Sciss · May 5, 2020, 10:19pm

Anything on WebAssembly support?

sjrd · May 6, 2020, 6:58am

No, WebAssembly is not directly in our plans. Wasm still lacks today primitives required for efficient implementation of GCs, so it’s not worth putting core resources into it. Experimentation by third parties is welcome, of course.

ekrich · May 6, 2020, 4:08pm

There is a demo here for Web Assembly if you would like to experiment.

hepin1989 · May 6, 2020, 4:50pm

There is a keynote by sjrd, you can check it out on youtube.

Sciss · May 6, 2020, 6:40pm

thanks, I am aware of this, but I cannot run a project on something that is uncertain to work in the future, so I was hoping there is some sentiment to put wasm support into the mainline SN. but then of course it would be competition to sjs

Sciss · May 6, 2020, 6:49pm

You can think of wasm applications which do not require a GC, just like people were using SN for terminal applications with No-GC. I don’t see how this is a prohibitive criterion. By this argument, Rust or Kotlin for wasm wouldn’t have a reason to exist, either?
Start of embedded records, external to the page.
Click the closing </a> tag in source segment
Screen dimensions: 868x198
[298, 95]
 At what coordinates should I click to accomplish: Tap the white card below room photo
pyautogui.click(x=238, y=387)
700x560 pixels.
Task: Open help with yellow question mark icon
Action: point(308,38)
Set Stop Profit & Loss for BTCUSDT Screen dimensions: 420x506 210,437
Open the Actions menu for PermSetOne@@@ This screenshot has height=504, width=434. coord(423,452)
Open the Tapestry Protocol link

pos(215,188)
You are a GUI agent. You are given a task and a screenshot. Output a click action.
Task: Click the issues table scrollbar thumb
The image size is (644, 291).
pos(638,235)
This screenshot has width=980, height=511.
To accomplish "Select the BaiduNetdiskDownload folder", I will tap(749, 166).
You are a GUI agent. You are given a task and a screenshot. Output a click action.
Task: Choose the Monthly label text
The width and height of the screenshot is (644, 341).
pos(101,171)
schrepfler · May 6, 2020, 7:04pm

Yes, but Rust does it’s own memory management no?

nafg · May 6, 2020, 7:44pm

Rust doesn’t need a GC. But for Scala, no GC only makes sense for short-lived applications. Web pages can be long-lived.
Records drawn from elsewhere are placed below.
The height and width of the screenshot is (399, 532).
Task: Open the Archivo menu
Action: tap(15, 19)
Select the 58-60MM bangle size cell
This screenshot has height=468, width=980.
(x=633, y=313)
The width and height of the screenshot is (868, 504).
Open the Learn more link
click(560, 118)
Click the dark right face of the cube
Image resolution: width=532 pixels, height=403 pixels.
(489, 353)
That said, there are use cases for WASM other than the browser, so it does have uses.

People in this thread interested in WASM support, what is your intended use case?

Sciss · May 6, 2020, 10:37pm

I would be interested in real-time audio applications in the browser, interfacing to AudioWorklet. This could even be dual-native, running as well outside wasm with a native audio API back-end.

sjrd · May 7, 2020, 2:30am

I’d like to point out that, so far, there is no evidence that Scala Native compiled to wasm with a custom GC (using slowed down encodings to work around the limitations of wasm) would be any faster than Scala.js using the built-in GC and JIT of the browsers.

rssh · May 7, 2020, 10:41am

Btw, WASM is a target for smart-contract bytecode in proposed Ethereum-2.0, EOS, Polkadot edgeware, and several other blockchain systems. It looks like WASM will become a de-facto standard for smart-contract VM.

scalavision · May 8, 2020, 4:00pm

I think this is amazing news!! I work currently in fields of Bioinformatics, and the possibility to interop with C is essential for performance reasons.

I also think lambda functions in the cloud could benefit from this, but I don’t know much about that .

tarsa · May 9, 2020, 4:30pm

While a custom tracing GC implemented in WASM MVP would surely be slow there is a way to work around that. Scala-Native could implement unmanaged mode (for lack of a better word) in which access to managed heap is restricted (and also causing some temporary slowness). That unmanaged mode could be modeled after JNI of Java platform or something simpler can be devised.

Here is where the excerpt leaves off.